Mini Search Engine

A local file-search tool built in C++17 that indexes filenames on your computer recursively and allows you to search for them using keywords with instant query results.

Overview

This project is a command-line file-search utility. It scans a configured folder on your hard drive, breaks every filename into keywords (tokens), and persists those keywords in a local SQLite database index. When you search for a file, it looks up your query keywords in the database and shows you matching files, sorted by relevance based on how many keywords each file matched.

I built this as a learning project to understand how search engines work at a fundamental level — specifically inverted indexes, tokenization, and relevance ranking. It started as a single-file procedural program and was gradually refactored into a modular, object-oriented design with SQLite-based persistence.

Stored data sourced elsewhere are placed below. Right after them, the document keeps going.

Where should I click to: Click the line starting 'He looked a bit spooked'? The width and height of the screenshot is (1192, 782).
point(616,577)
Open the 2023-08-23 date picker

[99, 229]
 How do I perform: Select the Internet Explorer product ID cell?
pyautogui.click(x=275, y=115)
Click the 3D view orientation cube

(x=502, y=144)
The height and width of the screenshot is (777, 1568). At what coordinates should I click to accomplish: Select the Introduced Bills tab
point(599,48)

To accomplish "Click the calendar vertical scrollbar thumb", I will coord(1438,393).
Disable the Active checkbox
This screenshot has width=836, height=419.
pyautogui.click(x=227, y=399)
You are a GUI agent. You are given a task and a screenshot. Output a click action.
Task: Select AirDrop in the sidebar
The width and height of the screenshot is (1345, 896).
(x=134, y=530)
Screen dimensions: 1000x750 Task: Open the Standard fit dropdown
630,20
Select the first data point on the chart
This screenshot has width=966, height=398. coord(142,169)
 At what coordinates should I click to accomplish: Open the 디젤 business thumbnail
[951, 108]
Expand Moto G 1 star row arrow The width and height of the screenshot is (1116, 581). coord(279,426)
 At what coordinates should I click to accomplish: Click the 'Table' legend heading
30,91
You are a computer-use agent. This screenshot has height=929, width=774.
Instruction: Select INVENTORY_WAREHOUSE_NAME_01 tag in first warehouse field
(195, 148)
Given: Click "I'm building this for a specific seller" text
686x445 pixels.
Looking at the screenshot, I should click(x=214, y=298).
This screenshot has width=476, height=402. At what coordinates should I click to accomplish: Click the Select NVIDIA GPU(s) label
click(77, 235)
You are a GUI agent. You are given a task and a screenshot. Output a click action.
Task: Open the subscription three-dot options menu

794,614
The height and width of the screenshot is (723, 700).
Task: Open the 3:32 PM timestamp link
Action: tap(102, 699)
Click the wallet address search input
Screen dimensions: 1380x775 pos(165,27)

The project is in an early/prototype stage. The core pipeline is fully functional — you can scan a directory, save the index, reload it, and search — but there are known limitations and several features planned for the future.

Features

Implemented

✅ Recursive Directory Scanning: Traverses directory structures recursively using C++17 std::filesystem.
✅ Unified Tokenization: Splits filenames and search queries on common delimiters (_, ., -, spaces, parentheses, brackets) to handle diverse naming conventions.
✅ CamelCase Tokenization: Splits camelCase terms (e.g., MyReport into ["my", "report"]) to support searching by constituent words.
✅ Case-Insensitive Search: Lowercases all tokens at both index and search time for robust matching.
✅ In-Memory Cache: Populates an inverted index in memory (unordered_map<string, unordered_set<string>>) from SQLite on start for sub-millisecond query lookups.
✅ SQLite Persistence: Saves the index database (index.db) locally so you don't need to re-scan every time you start the tool.
✅ High-Performance Transactions: Uses transactional database writes (BEGIN/COMMIT) and prepared statements to batch index saves, achieving over a 100x speedup compared to individual row inserts.
✅ Relevance Ranking: Matches queries using a union-based (OR) logic and ranks results based on token frequency (files matching more keywords rank higher).
✅ Intersection Search: Includes a set-intersection algorithm (searchwithintersection) to find files matching all keywords (implemented and ready, currently not exposed in the main CLI menu).
✅ CLI menu: Offers an interactive, console-driven menu with options to search, rescan, or exit.
✅ Graceful Error Handling: Wraps filesystem walks in try-catch blocks to skip permission-denied system directories without crashing.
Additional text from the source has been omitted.